Pedro Pedreira Un poco de todo

CONFIT DE PATO CON PURÉ DE CASTAÑAS Y SALSA DE FRAMBUESAS

El confit de pato (en frances Confit de Canard) es uno de los protagonistas dentro de la gastronomía francesa. Al igual que el cerdo, el pato es un animal del que se aprovecha casi todo y nos brinda la oportunidad de degustar su nutritiva y sabrosa carne de muchas maneras diferentes.

El confitado (confit) no es más que un método de cocción de la carne, mayormente de pato u oca pero es posible emplear la de cerdo. El proceso da comienzo con el salado de las piezas de carne con abundante sal gorda que retiraremos más adelante. Después de dejarlas reposar una hora tenemos que preparar una gran cazuela para cocer las piezas de pato lentamente en su propia grasa y después conservarlas en la misma. Hortalizas como cebollitas pequeñas o chalotes también pueden ser incorporadas a la cocción, aunque no sea estrictamente necesario. Este mismo proceso puede hacerse con aceite de oliva en vez de grasa de oca pero el sabor será menos concentrado. Lo que es verdaderamente importante es cubrir bien las piezas a confitar, sea cual sea la grasa empleada.

El proceso viene a tardar una hora y media, en función de la cantidad, pero el truco es no tener prisa y mantener un control férreo de la cocción para que el aceite no llegue a ebullición y nos acabe friendo el pato dejándolo correoso y sin sabor.

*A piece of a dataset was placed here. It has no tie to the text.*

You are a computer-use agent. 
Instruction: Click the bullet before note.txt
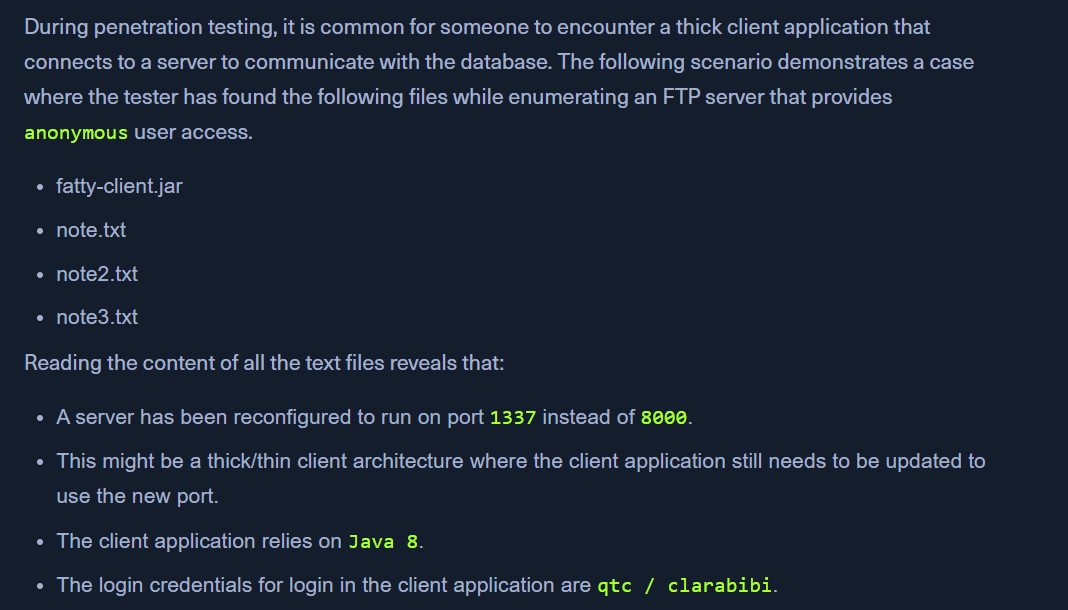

El resultado es un plato de sabor concentrado y carne de textura fibrosa, que a ráiz de la crisis de las vacas locas se hizo un hueco importante en las estanterías de las grandes superficies, tiendas de delicatessen y en los fogones de muchos restaurantes.

INGREDIENTES

Para 5 personas

PARA LA SALSA: Un vaso de vino tinto, un vaso de agua, una cucharada de azucar, 100 gramos de frambuesas y un palito de canela.

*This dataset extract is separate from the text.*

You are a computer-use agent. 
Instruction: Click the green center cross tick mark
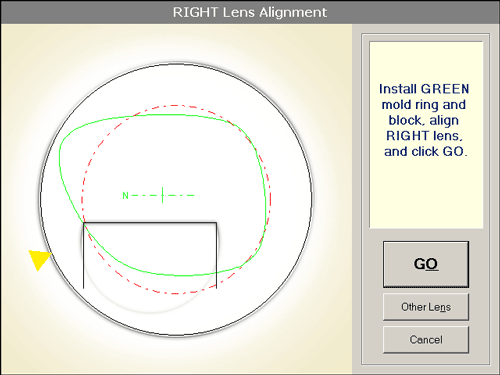162,195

PARA EL PURÉ: 300 gramos de castañas secas, 2 cucharas de mantequilla, una pizca de sal, medio vaso de leche.

PARA EL CONFIT: 5 muslos de pato con su grasa (vienen preparados ya confitados), un poco de azucar, sal y pimienta.

PREPARACIÓN

El puré de castañas es muy fácil de hacer y además, es un gran alimento. Las castañas son ricas en hidratos de carbono pero proporcionan menos grasas que los frutos secos, así que cuando llegue la temporada, aprovechémonos de sus virtudes nutricionales y culinarias.

Las castañas también pueden ser naturales, pero luego se han de pelar. Las castañas secas las encontramos durante todo el año. Cocemos las castañas con una pizca de sal en agua durante 25 minutos aproximadamente, hasta que estén blandas. Se retira casi toda el agua y se pasan por la batidora (a mi me gusta que quede algún trozo de castaña).

Calentamos la leche sin que llegue a hervir. La añadimos a las castañas batidas junto con la mantequilla,  poco a poco, y vamos revolviendo hasta que quede todo perfectamente mezclado. En función de la cantidad de leche que añadamos, nos quedará más o menos ligero. Se puede sustituir la leche por nata.

Calentamos el vino, el agua, la canela y el azucar en una pota a temperatura media, dejando que se reduzca. Echamos todos las frambuesas, reservando entre 5 y 10 para decorar. Cocemos 20 minutos y dejamos enfriar, momento en el cual echamos las frambuesas reservadas (para que no se deshagan). La salsa también se puede hacer con cerezas, arándanos o moras.

Colocamos  el muslo y la grasa del pato en la bandeja del horno, salpimentándolos. Calentamos el horno a 200 grados. Se espolvoréa un poco de azucar sobre los muslos, con el fin de que se caramelice la superficie cuando se meta en el horno. Se introduce la bandeja con los muslos a media altura durante unos 15  – 20 minutos, hasta que estén dorados con la piel crujiente (debemos de tener en cuenta que ya está confitado).

Se emplata.

También se puede hacer con puré de manzanas.